Potential Problems with Data Mashups

Below is more from Information Management’s May 2010 Webcast by DM Radio, “The Last Mile: Data Visualization in a Mashed-Up”. This Webcast was hosted by Eric Kavanagh and included BI consultants William Laurent and Malcolm Chisholm, and InetSoft's Product Manager Byron Igoe.

Eric Kavanagh (EK): Let’s talk some more about mashups. William, what would you say about the potential problems with mashups?

William Laurent (WL): If we’re talking about weakness about mashups, one weakness is that I have seen in the publishing capabilities of a mashup or a mashup product. How do we go from conveying this wonderful set of information on the person’s computer screen, which is essentially a 3D world view to producing that as a hardcopy. There’s no click-through capabilities. You’re going to lose a certain amount of information. I think that really is, from what I’ve seen, is a challenge for the actual developer to take that information that we have in mashup form and incorporate that into the hardcopy world.

EK: And Malcolm, what are your thoughts about all that?

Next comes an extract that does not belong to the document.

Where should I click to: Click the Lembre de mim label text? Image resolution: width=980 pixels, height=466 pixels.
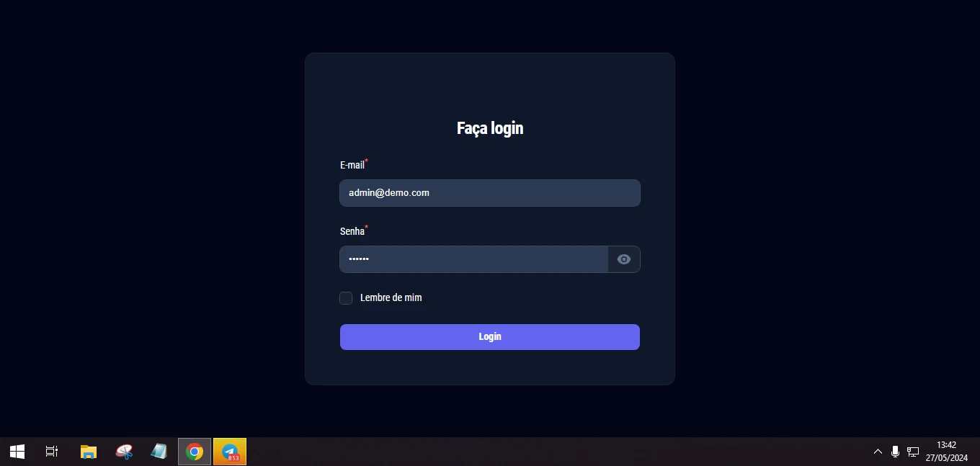(391, 297)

Malcolm Chisholm (MC): Well, my thoughts are around the semantic challenges. You have some users who sit in very narrow silos and understand a little bit of data, but with a mashup obviously you are bring together disparate data and creating a whole picture, and you have other users who sit at a much higher level and see it more broadly but don’t understand all the nuances that are in there. So how do we address this semantic challenge of understanding the data that we are bringing together sufficiently so there are no issues about interpretation when the mashup is rendered to them.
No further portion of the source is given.